Dataset extract:
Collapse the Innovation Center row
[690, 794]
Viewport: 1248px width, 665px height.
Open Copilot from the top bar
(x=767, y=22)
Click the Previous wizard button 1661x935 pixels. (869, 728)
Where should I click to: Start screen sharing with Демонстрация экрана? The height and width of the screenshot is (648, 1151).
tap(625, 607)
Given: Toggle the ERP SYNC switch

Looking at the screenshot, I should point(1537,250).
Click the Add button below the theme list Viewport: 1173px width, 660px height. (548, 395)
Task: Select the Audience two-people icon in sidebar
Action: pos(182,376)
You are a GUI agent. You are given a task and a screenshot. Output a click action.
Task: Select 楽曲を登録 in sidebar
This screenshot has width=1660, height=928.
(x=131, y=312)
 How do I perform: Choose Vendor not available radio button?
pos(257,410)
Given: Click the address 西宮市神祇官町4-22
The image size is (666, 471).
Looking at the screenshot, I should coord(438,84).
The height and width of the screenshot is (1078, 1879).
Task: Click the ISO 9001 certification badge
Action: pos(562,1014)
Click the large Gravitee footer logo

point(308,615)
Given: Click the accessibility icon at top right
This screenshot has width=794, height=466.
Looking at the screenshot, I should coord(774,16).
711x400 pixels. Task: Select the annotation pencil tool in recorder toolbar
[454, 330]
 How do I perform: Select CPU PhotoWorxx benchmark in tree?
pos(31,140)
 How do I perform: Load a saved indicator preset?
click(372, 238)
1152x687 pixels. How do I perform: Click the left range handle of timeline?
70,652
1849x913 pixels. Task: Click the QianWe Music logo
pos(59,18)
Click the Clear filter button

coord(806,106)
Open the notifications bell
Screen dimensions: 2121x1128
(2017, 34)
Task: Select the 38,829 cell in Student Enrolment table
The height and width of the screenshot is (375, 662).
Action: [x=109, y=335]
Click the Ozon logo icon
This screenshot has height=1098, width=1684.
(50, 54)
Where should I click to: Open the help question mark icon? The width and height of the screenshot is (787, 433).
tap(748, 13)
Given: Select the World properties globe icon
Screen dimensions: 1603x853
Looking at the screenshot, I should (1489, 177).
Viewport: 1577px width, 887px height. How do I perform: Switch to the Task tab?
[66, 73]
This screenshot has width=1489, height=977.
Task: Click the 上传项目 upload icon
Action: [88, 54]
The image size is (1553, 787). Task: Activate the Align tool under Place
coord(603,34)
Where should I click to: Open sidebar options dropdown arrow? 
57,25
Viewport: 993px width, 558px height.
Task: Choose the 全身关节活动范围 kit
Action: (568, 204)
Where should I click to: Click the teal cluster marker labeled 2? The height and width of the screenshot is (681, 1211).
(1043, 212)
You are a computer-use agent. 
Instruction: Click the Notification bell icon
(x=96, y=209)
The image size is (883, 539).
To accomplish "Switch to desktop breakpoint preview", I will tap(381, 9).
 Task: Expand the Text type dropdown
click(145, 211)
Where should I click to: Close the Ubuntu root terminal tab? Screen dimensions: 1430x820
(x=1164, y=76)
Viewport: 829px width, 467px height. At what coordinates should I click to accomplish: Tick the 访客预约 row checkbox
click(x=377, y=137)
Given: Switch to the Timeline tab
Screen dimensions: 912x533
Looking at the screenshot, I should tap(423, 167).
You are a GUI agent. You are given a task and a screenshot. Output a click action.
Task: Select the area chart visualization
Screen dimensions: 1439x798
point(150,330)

What is expected:
Repeat all of the entries exactly.

Answer to this exercise:
Collapse the Innovation Center row
[690, 794]
Viewport: 1248px width, 665px height.
Open Copilot from the top bar
(x=767, y=22)
Click the Previous wizard button 1661x935 pixels. (869, 728)
Where should I click to: Start screen sharing with Демонстрация экрана? The height and width of the screenshot is (648, 1151).
tap(625, 607)
Given: Toggle the ERP SYNC switch

Looking at the screenshot, I should point(1537,250).
Click the Add button below the theme list Viewport: 1173px width, 660px height. (548, 395)
Task: Select the Audience two-people icon in sidebar
Action: pos(182,376)
You are a GUI agent. You are given a task and a screenshot. Output a click action.
Task: Select 楽曲を登録 in sidebar
This screenshot has width=1660, height=928.
(x=131, y=312)
 How do I perform: Choose Vendor not available radio button?
pos(257,410)
Given: Click the address 西宮市神祇官町4-22
The image size is (666, 471).
Looking at the screenshot, I should coord(438,84).
The height and width of the screenshot is (1078, 1879).
Task: Click the ISO 9001 certification badge
Action: pos(562,1014)
Click the large Gravitee footer logo

point(308,615)
Given: Click the accessibility icon at top right
This screenshot has width=794, height=466.
Looking at the screenshot, I should coord(774,16).
711x400 pixels. Task: Select the annotation pencil tool in recorder toolbar
[454, 330]
 How do I perform: Select CPU PhotoWorxx benchmark in tree?
pos(31,140)
 How do I perform: Load a saved indicator preset?
click(372, 238)
1152x687 pixels. How do I perform: Click the left range handle of timeline?
70,652
1849x913 pixels. Task: Click the QianWe Music logo
pos(59,18)
Click the Clear filter button

coord(806,106)
Open the notifications bell
Screen dimensions: 2121x1128
(2017, 34)
Task: Select the 38,829 cell in Student Enrolment table
The height and width of the screenshot is (375, 662).
Action: [x=109, y=335]
Click the Ozon logo icon
This screenshot has height=1098, width=1684.
(50, 54)
Where should I click to: Open the help question mark icon? The width and height of the screenshot is (787, 433).
tap(748, 13)
Given: Select the World properties globe icon
Screen dimensions: 1603x853
Looking at the screenshot, I should (1489, 177).
Viewport: 1577px width, 887px height. How do I perform: Switch to the Task tab?
[66, 73]
This screenshot has width=1489, height=977.
Task: Click the 上传项目 upload icon
Action: [88, 54]
The image size is (1553, 787). Task: Activate the Align tool under Place
coord(603,34)
Where should I click to: Open sidebar options dropdown arrow? 
57,25
Viewport: 993px width, 558px height.
Task: Choose the 全身关节活动范围 kit
Action: (568, 204)
Where should I click to: Click the teal cluster marker labeled 2? The height and width of the screenshot is (681, 1211).
(1043, 212)
You are a computer-use agent. 
Instruction: Click the Notification bell icon
(x=96, y=209)
The image size is (883, 539).
To accomplish "Switch to desktop breakpoint preview", I will tap(381, 9).
 Task: Expand the Text type dropdown
click(145, 211)
Where should I click to: Close the Ubuntu root terminal tab? Screen dimensions: 1430x820
(x=1164, y=76)
Viewport: 829px width, 467px height. At what coordinates should I click to accomplish: Tick the 访客预约 row checkbox
click(x=377, y=137)
Given: Switch to the Timeline tab
Screen dimensions: 912x533
Looking at the screenshot, I should tap(423, 167).
You are a GUI agent. You are given a task and a screenshot. Output a click action.
Task: Select the area chart visualization
Screen dimensions: 1439x798
point(150,330)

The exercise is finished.